Monday, April 17, 2017

Chimamanda Adichie on "dual selves" in the developing world

Here is a video from Chimamanda Adichie that purports to be about US misconceptions of Africa.  It does touch on that, but more interesting to me was the author's reflection on reading literature from Europe and the US as a child, while growing up in Nigeria in a reality very different from what she was reading.  She posits that many well-read young people in her situation, living in tropical and/or postcolonial and/or developing countries, which often don't have much indigenous children's literature, adopt a sort of dual self.  The referents they read about speak of winter, and temperate-zone fruits and foods, while their reality is one of permanently hot weather with dry and wet seasons, tropical fruit, in short a reality totally different from that of Hans Brinker or Pip or Huck Finn.  So they learn how to inhabit both worlds.  Jamaica Kincaid, in a similar essay, spoke of reading Jane Eyre and fixating on the idea of the gloaming, a weather/astronomic phenomenon of evening light that doesn't exist in the tropics.

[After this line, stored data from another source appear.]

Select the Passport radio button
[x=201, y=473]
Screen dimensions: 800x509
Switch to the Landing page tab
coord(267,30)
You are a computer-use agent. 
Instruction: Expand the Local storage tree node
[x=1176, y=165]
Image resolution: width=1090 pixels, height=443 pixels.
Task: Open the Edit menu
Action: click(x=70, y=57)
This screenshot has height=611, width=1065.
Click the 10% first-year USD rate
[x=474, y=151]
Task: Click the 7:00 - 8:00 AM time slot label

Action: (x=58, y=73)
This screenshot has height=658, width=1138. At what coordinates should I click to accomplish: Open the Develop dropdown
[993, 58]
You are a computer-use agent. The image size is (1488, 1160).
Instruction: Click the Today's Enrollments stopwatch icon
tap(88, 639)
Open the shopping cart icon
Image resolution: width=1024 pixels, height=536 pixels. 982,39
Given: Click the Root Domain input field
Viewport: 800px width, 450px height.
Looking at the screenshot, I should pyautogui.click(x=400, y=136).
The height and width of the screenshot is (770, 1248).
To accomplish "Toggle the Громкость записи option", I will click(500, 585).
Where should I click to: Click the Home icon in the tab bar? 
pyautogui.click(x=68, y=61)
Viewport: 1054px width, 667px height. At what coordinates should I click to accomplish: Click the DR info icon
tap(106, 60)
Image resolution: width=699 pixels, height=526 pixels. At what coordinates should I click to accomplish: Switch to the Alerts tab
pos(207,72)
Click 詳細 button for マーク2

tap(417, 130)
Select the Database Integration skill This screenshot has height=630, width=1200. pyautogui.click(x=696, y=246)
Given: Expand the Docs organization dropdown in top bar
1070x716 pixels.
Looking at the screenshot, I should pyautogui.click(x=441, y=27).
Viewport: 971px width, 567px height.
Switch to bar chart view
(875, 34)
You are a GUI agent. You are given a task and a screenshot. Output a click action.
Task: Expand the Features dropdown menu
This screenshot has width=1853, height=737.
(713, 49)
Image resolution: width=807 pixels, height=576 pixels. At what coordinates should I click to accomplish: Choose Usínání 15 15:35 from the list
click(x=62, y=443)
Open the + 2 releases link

Anyway, I have noticed this as I raise two North American boys in tropical Latin America.  At school they celebrate winter and summer, even though neither really exists where we live.  They learn P for Pear, which don't grow here, instead of Passionfruit, which does.  People here even seem more concerned at times about domestic politics in the US than about what's going on in their own country.  It's a similar situation to what Adichie describes, wherein people relate to a physically alien but mediatically familiar reality, in addition to the very different reality that surrounds them.

My wife lived perhaps a more healthy duality, in that she grew up in small-town Colombia in the late 20th century.  So she was exposed to very alien things like Michael Jackson and Wonder Woman that became part of her cultural panorama, but was fully aware that these were alien.  So much so that even US shows and movies that purported to be realistic seemed like fantasies to her, totally irrelevant to her reality.  Would that I had realized as a child, like my wife did, that my life wasn't supposed to match the blueprint of The Breakfast Club or ET or any other US media that really didn't correspond at all to my reality.  Perhaps her balanced outlook was in part because Colombia has such a healthy indigenous literature, both for adults and children, and it combines nicely with clearly foreign elements, so children can grow up appreciating the similarities between their surroundings and those representations that reach them from abroad, while not expecting them to match precisely.